* Required action *
Up to and including the line with "Given: Click the purchase", please reproduce the lines below exactly, beginning with the first.

* Material supplied *
╔══

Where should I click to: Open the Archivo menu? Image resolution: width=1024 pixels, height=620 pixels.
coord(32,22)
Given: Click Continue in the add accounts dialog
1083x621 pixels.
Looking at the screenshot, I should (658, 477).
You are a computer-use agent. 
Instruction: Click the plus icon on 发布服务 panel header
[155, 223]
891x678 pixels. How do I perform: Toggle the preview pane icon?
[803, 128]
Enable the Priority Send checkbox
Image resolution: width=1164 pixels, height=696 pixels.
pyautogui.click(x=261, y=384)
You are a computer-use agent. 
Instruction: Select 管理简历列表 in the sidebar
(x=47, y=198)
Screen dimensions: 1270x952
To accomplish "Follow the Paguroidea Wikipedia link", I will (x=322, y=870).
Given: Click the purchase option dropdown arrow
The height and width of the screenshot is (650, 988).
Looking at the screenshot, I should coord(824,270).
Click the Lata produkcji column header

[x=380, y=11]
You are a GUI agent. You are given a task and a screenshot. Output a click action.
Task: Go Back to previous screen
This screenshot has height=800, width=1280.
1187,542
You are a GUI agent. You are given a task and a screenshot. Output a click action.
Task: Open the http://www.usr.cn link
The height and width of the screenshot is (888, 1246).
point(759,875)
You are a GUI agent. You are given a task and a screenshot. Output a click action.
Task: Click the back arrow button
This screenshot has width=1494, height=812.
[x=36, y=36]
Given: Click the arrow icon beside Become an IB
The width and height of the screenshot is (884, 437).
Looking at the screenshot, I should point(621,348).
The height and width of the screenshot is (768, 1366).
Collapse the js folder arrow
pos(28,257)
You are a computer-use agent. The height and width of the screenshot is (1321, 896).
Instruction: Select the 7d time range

╚══

* The answer *
Where should I click to: Open the Archivo menu? Image resolution: width=1024 pixels, height=620 pixels.
coord(32,22)
Given: Click Continue in the add accounts dialog
1083x621 pixels.
Looking at the screenshot, I should (658, 477).
You are a computer-use agent. 
Instruction: Click the plus icon on 发布服务 panel header
[155, 223]
891x678 pixels. How do I perform: Toggle the preview pane icon?
[803, 128]
Enable the Priority Send checkbox
Image resolution: width=1164 pixels, height=696 pixels.
pyautogui.click(x=261, y=384)
You are a computer-use agent. 
Instruction: Select 管理简历列表 in the sidebar
(x=47, y=198)
Screen dimensions: 1270x952
To accomplish "Follow the Paguroidea Wikipedia link", I will (x=322, y=870).
Given: Click the purchase option dropdown arrow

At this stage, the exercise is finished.